I think the class divide is going to change. I think a lot more working class people are going to get published. It is really class ridden, literature.
I came from this very traditional background and I benefited hugely from feminism. I felt privileged going to university and doing a PhD. Most people of my background don't get to do that.
We don't really go in for big family dinners, but Scottish people are famously confrontational.

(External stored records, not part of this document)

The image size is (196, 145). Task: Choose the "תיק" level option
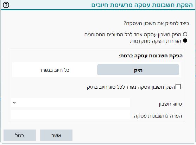(138, 70)
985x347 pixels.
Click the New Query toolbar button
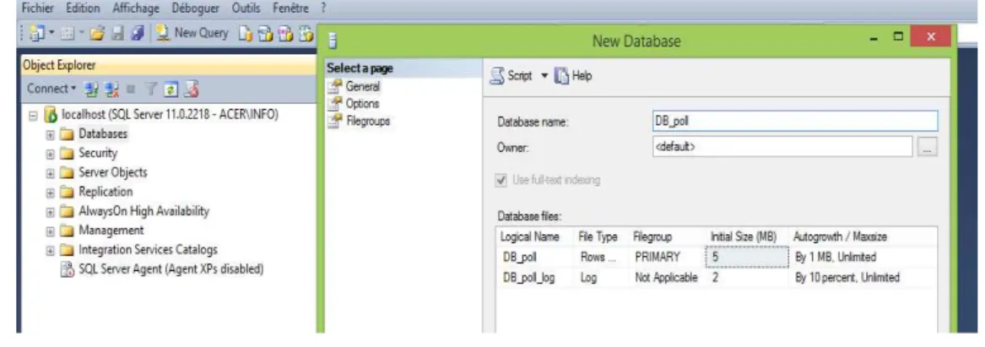[x=192, y=33]
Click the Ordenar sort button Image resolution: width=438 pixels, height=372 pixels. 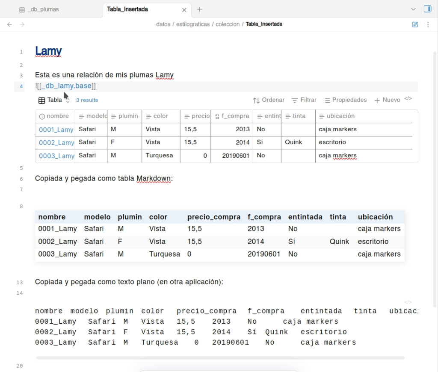[x=269, y=100]
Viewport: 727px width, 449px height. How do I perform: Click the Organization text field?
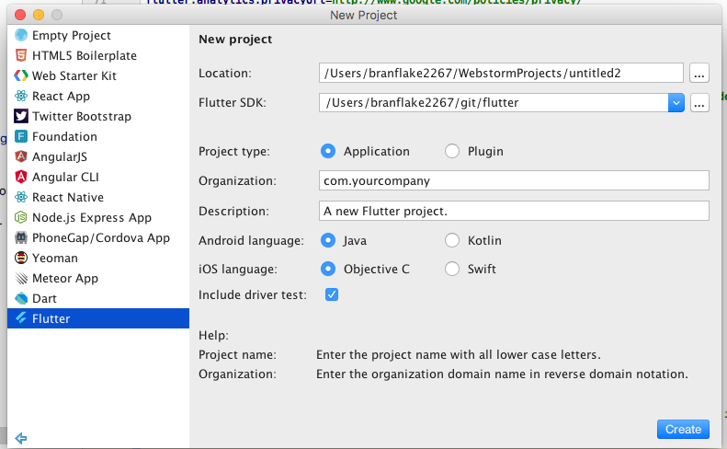514,180
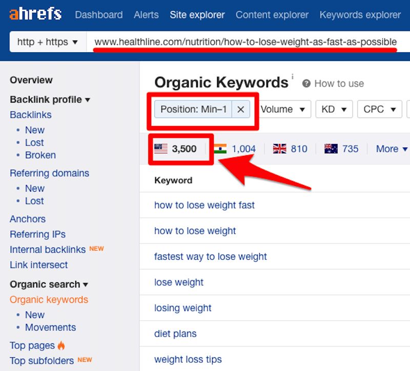This screenshot has height=371, width=410.
Task: Click the ahrefs logo
Action: pos(35,14)
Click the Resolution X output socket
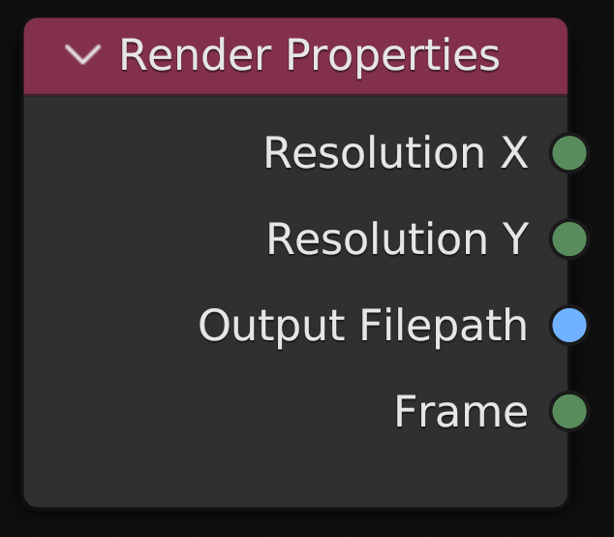Viewport: 614px width, 537px height. coord(568,153)
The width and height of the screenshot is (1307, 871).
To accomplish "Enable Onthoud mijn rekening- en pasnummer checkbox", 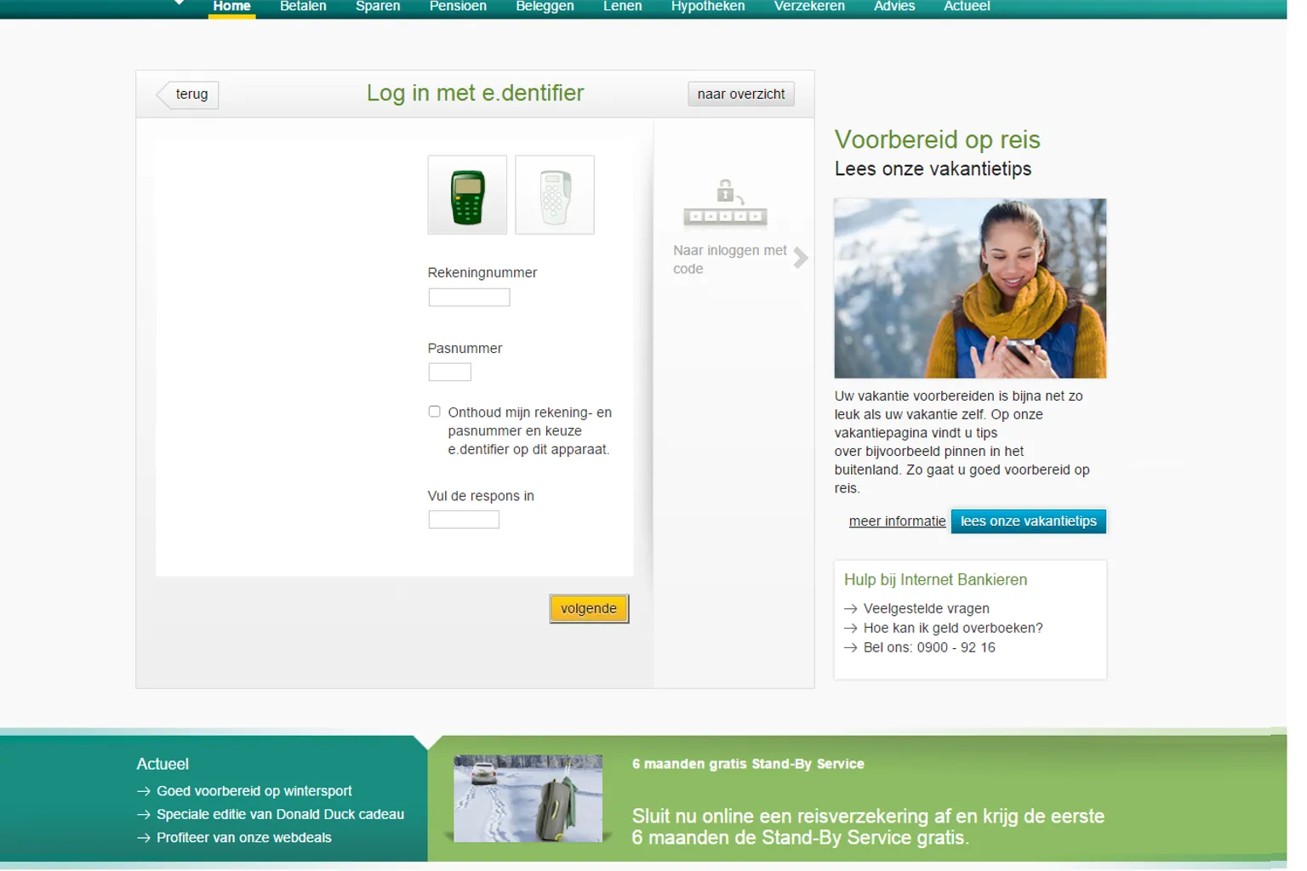I will click(435, 412).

It's a cultural thing, so maybe we don't need to have them to clear the air. Also, traditional family food isn't as nice here so there's no payoff for traveling hundreds of miles.
People are interested in crime fiction when they're quite distanced from crime. People in Darfur are not reading murder mysteries.
None of us know what is going to sell or what people want to read.
People are very frightened in publishing at the moment. Nobody knows what sells. More so now because the market's changing so fundamentally because of Kindle and electronic publishing. It's a fundamental shift in the way stories are put out into the world.
It's very hard to be cut off in Glasgow because it's such a small city. You know, we have the highest rate of per-capita imprisonment, certainly in Britain, maybe in Europe. We have a very high murder rate here. So most people will know someone who's been to prison.
You have to take your ego out of it and say, do I want people to be obsequious to me or do I want to write good books? If it's the latter, you have to take criticism. It's annoying, but that's how to do good stuff; listen to other people.